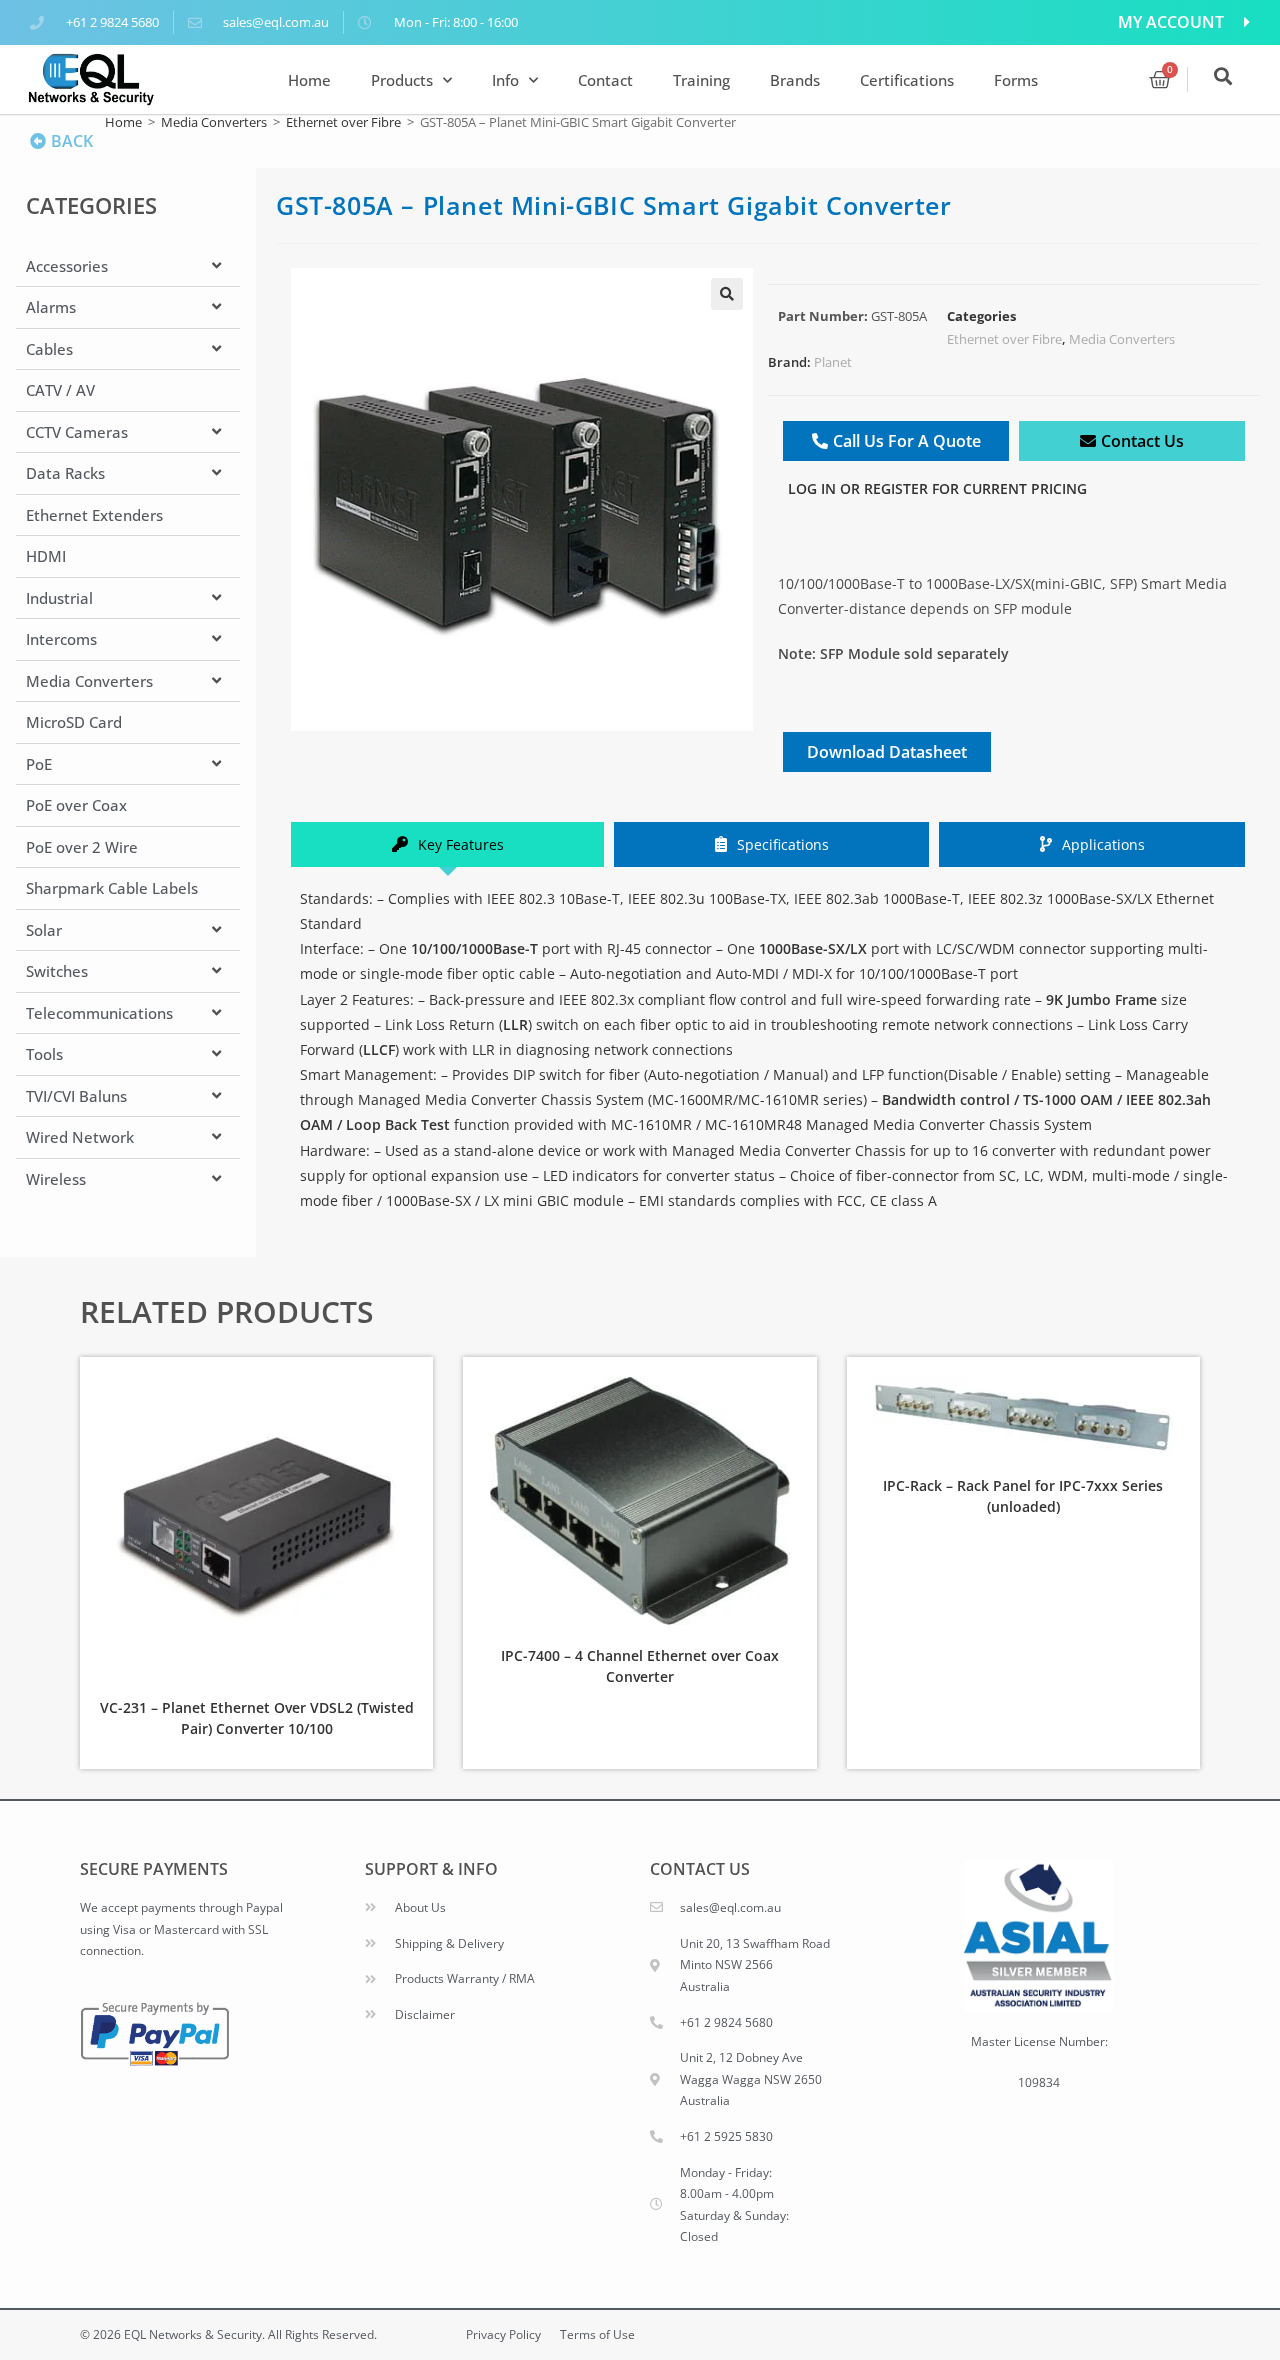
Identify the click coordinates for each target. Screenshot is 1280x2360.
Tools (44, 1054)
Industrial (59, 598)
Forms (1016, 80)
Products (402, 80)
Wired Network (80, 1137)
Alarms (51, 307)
◇ ◇ ◇ ◇ ◇ ◇ ◇
**Required action**.
Please restate the data word for word, leaving out any picture it holds.

**Answer area**.
Identify the click coordinates for each target. Screenshot is 1280x2360.
Tools (44, 1054)
Industrial (59, 598)
Forms (1016, 80)
Products (402, 80)
Wired Network (80, 1137)
Alarms (51, 307)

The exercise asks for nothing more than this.